# The problem
After finding the line that contains "Viewport: 835px width, 523px height.", give again that line and each one following it, exactly, until the records end.

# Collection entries

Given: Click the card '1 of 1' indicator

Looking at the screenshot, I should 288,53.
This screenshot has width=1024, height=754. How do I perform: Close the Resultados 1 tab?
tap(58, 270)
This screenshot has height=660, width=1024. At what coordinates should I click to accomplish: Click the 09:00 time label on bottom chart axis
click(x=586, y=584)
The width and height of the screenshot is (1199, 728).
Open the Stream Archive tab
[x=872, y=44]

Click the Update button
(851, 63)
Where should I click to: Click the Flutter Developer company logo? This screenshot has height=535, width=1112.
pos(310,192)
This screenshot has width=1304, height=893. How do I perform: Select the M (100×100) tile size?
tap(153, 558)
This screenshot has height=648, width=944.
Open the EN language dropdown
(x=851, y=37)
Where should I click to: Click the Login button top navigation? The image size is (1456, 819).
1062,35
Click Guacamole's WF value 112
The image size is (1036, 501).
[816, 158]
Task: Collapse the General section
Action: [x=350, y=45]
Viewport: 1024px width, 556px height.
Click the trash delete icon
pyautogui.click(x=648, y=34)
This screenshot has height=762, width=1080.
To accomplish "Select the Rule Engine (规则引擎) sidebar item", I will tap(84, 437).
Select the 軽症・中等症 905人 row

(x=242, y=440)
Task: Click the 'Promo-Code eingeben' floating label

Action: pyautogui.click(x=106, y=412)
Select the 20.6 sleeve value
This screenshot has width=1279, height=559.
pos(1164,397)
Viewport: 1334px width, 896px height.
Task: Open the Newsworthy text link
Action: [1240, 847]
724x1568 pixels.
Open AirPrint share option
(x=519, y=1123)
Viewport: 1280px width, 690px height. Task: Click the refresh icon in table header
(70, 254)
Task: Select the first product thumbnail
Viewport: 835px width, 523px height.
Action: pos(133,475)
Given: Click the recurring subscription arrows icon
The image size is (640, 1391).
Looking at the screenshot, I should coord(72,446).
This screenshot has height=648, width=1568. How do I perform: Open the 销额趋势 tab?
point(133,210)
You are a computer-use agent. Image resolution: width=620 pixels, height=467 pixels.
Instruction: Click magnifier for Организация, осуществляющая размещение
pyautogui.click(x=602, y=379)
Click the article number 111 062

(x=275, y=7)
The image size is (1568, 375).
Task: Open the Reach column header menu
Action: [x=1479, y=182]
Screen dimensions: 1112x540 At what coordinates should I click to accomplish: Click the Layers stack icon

# Response to the task
Viewport: 835px width, 523px height.
Action: pos(133,475)
Given: Click the recurring subscription arrows icon
The image size is (640, 1391).
Looking at the screenshot, I should coord(72,446).
This screenshot has height=648, width=1568. How do I perform: Open the 销额趋势 tab?
point(133,210)
You are a computer-use agent. Image resolution: width=620 pixels, height=467 pixels.
Instruction: Click magnifier for Организация, осуществляющая размещение
pyautogui.click(x=602, y=379)
Click the article number 111 062

(x=275, y=7)
The image size is (1568, 375).
Task: Open the Reach column header menu
Action: [x=1479, y=182]
Screen dimensions: 1112x540 At what coordinates should I click to accomplish: Click the Layers stack icon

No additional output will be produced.